Their goal for the company was not just to sell plants, but to make sure that their clients understood their commitment to science and research.

“We want to continually work towards growing a better product. Certifications are simply one way to do this,” said Emily.

They approached their new business strategically, with a strong focus on relationship building in the initial year. The first year involved attending conferences, connecting with other breeders and researching the field to help determine the varieties of hemp that they wanted to carry.

“We tried to find folks that were similar-minded and applied a rigorous approach to research and development,” said Emily.

To help determine which seeds to carry, Infinite Tree has established trial gardens with tested material from over 200 different breeders. The results from these field trials determine which varieties they’ll carry the following season.

“It is intensely focused on the research/science element where we collaborate with breeders to determine the best products for the market,” Emily shared.

Infinite Tree prides itself as being lean and nimble. This includes integrating sensing technology and minimal investments in the infrastructure. And Ryan’s expertise in technology has helped design the ideal growing environment for the hemp seedlings. This includes developing a monitoring system and maintaining different zones to support the growth of the plants.

When seeking out employees to support their business, Dana Kibodeaux and Cody Barker were the perfect fit. Their nursery expertise has played an integral role in the success of their operation.  

However, the hemp industry hasn’t been without its hurdles. 

“It’s been a rough year for so many farmers,” shared Emily. “There was a massive disconnect between what was being grown, produced and sold.” 

At the same time, the industry has resulted in several brand new players without a robust supply chain to sustain it. This challenge was compounded by a huge price drop, from $3.00 to $6.00 per seedling last year to 75 cents a seedling this year, making it economically unsustainable for many growers.

To help combat these challenges, Infinite Tree decided to enter the retail space (in those states where hemp is legal). On May 5, they launched their retail brand Grow It From Home, which supplies backyard farmers with their own plants. 

“It is how we supplemented our business this year, embracing the DIY at home, self-sufficiency movement by introducing gardeners to the world of hemp,” said Emily. “It’s exciting; I love giving them quality plants that they can then use for their own tea or salve.”

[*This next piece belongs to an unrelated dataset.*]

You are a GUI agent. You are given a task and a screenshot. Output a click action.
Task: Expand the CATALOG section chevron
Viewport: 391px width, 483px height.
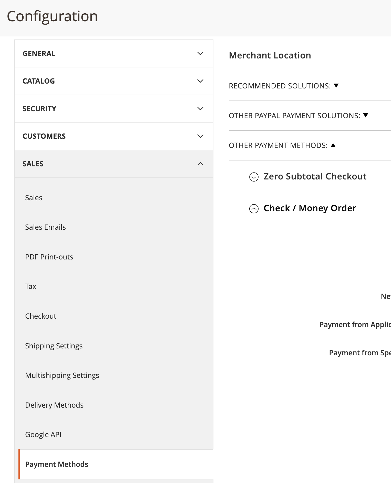(x=200, y=81)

They continue to adopt a scientific approach to growing, including planting all material in organic soil and observing the various plants at every stage of development. It’s about looking at both the system as a whole and the individual parts to determine the most efficient solution. GT


Anne-Marie Hardie is a freelance writer/ speaker from Barrie, Ontario, and part of a third generation of the family-owned garden center/wholesale business Bradford Greenhouses in Barrie/Bradford, Ontario.